* **What to work on**
Could you retype, exactly and with no pictures, only the lines from the first line of the records below through the line that contains "Мудру відправили під"?
(The input)
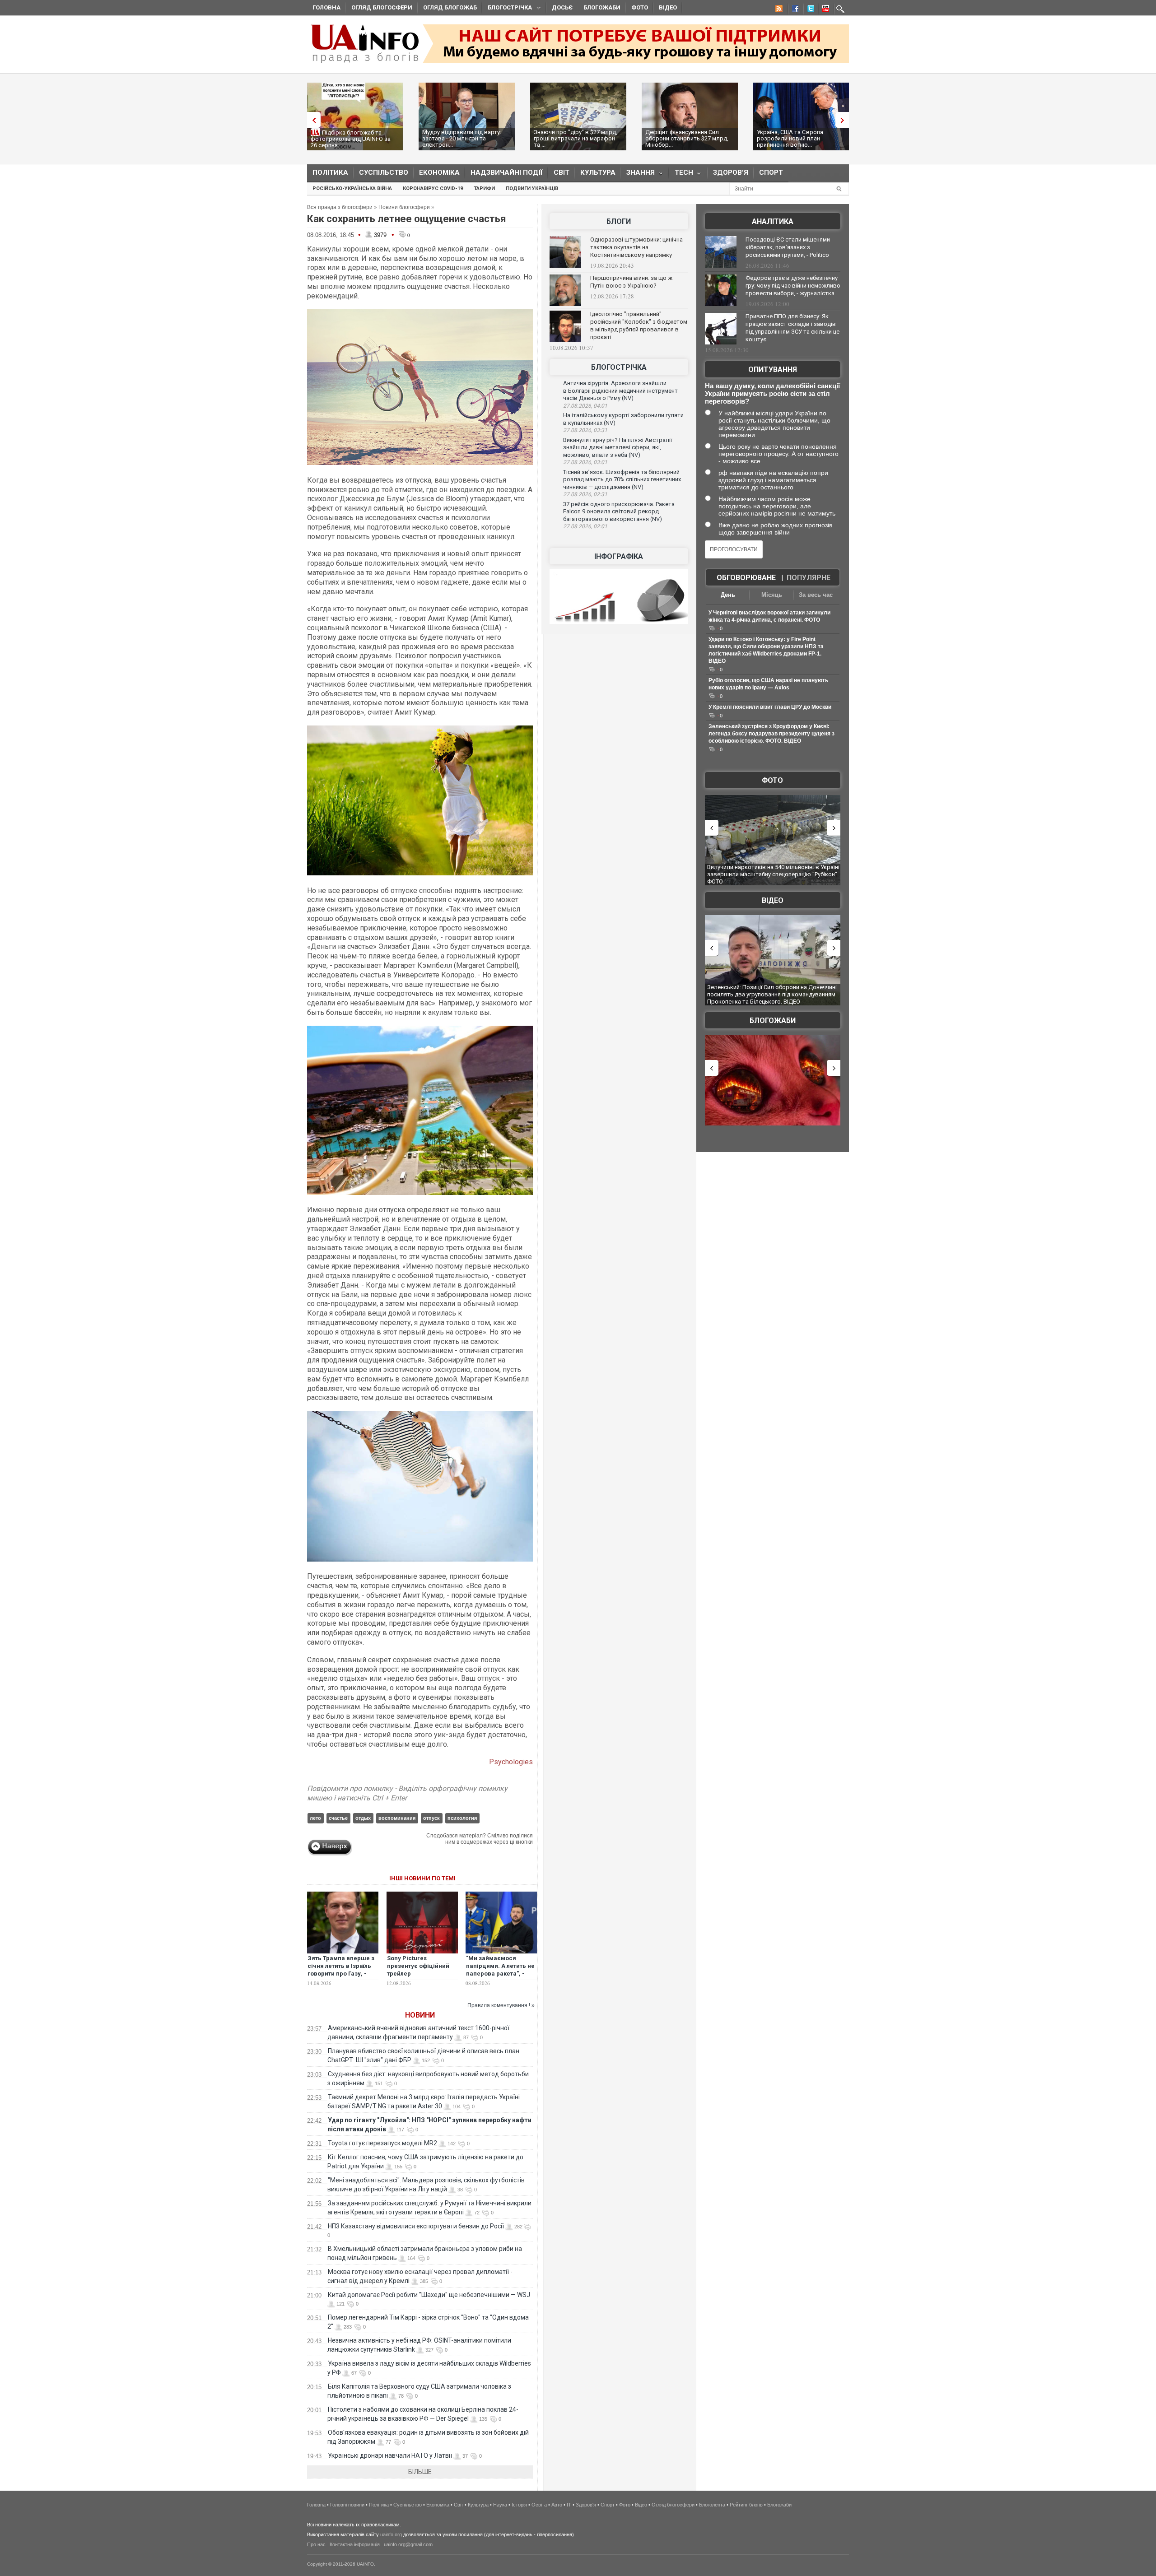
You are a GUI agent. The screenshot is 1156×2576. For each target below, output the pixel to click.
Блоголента (712, 2504)
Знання (638, 174)
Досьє (562, 7)
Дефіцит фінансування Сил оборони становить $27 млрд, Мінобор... (686, 138)
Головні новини (347, 2504)
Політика (330, 172)
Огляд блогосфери (381, 7)
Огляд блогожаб (450, 7)
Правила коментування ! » (501, 2005)
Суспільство (383, 172)
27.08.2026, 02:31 (585, 494)
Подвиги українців (532, 188)
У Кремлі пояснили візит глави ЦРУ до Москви (770, 707)
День (728, 594)
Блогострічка (507, 9)
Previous (312, 120)
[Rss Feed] (778, 10)
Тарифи (484, 188)
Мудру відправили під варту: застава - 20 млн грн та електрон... (461, 138)
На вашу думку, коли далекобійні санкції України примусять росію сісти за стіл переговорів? (772, 393)
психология (462, 1818)
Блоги (618, 221)
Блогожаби (601, 7)
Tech (681, 174)
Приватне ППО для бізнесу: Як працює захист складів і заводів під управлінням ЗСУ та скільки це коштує (792, 328)
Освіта (539, 2504)
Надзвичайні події (507, 172)
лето (315, 1818)
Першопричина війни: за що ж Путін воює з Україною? (631, 281)
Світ (561, 172)
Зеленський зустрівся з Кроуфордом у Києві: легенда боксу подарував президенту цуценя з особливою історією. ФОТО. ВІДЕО (771, 733)
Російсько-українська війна (352, 188)
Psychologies (511, 1762)
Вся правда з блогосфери (340, 207)
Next (844, 120)
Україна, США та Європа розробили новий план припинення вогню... (790, 138)
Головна (326, 7)
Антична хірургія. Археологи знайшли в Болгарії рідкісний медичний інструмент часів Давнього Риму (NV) (620, 390)
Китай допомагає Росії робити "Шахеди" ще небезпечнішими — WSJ (429, 2294)
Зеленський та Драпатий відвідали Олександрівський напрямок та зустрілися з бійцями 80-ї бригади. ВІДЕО (769, 994)
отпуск (431, 1818)
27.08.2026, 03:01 (585, 462)
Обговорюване (746, 577)
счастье (338, 1818)
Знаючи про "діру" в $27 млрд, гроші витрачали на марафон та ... (575, 138)
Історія (519, 2504)
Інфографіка (618, 556)
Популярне (808, 577)
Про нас (316, 2544)
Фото (639, 7)
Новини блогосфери (404, 207)
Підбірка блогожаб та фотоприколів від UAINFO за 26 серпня (351, 139)
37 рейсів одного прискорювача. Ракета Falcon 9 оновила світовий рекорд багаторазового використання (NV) (619, 511)
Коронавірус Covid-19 (433, 188)
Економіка (439, 172)
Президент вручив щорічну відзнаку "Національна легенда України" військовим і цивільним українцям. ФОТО (767, 874)
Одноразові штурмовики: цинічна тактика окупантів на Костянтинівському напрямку (636, 247)
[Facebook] (793, 10)
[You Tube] (824, 10)
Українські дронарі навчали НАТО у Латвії (390, 2455)
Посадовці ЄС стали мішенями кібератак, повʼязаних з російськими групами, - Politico (788, 247)
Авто (556, 2504)
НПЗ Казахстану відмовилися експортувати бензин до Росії (416, 2226)
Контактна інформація (355, 2544)
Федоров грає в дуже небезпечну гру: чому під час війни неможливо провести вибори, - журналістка (793, 285)
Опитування (772, 369)
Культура (597, 172)
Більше (420, 2471)
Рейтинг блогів (746, 2504)
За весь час (816, 594)
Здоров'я (730, 172)
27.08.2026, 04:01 (585, 406)
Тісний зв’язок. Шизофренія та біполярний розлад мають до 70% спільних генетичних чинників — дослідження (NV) (622, 479)
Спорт (771, 172)
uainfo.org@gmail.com (408, 2544)
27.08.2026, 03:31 (585, 430)
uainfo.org (391, 2534)
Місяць (771, 594)
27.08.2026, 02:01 (585, 526)
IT (569, 2504)
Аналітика (772, 221)
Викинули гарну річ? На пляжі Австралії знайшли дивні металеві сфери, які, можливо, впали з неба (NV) (617, 447)
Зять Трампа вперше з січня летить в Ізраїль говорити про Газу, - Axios (341, 1970)
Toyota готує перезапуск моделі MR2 (382, 2143)
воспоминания (396, 1818)
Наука (500, 2504)
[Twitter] (809, 10)
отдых (363, 1818)
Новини (420, 2015)
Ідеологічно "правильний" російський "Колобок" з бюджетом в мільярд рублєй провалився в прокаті (638, 325)
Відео (668, 7)
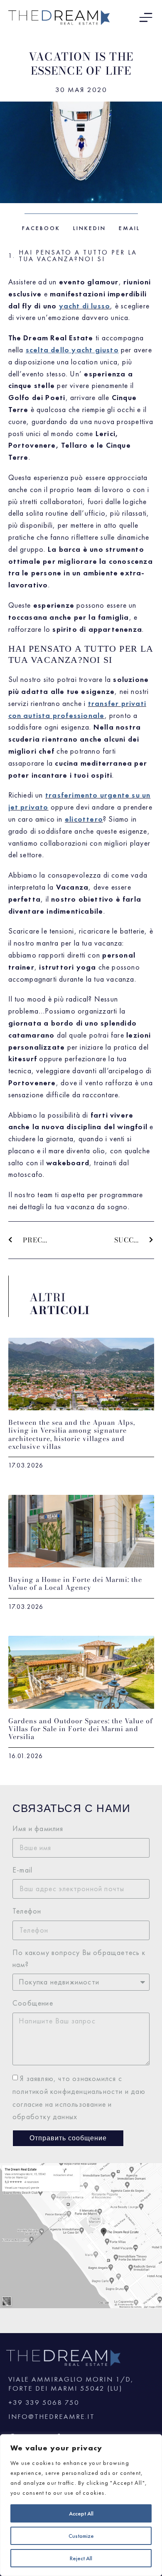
(End The input)
* **Answer section**
You are a GUI agent. The screenshot is 1156×2576. For each target below, output the pixel to click.
Блоголента (712, 2504)
Знання (638, 174)
Досьє (562, 7)
Дефіцит фінансування Сил оборони становить $27 млрд, Мінобор... (686, 138)
Головні новини (347, 2504)
Політика (330, 172)
Огляд блогосфери (381, 7)
Огляд блогожаб (450, 7)
Правила коментування ! » (501, 2005)
Суспільство (383, 172)
27.08.2026, 02:31 (585, 494)
Подвиги українців (532, 188)
У Кремлі пояснили візит глави ЦРУ до Москви (770, 707)
День (728, 594)
Блогострічка (507, 9)
Previous (312, 120)
[Rss Feed] (778, 10)
Тарифи (484, 188)
Мудру відправили під варту: застава - 20 млн грн та електрон... (461, 138)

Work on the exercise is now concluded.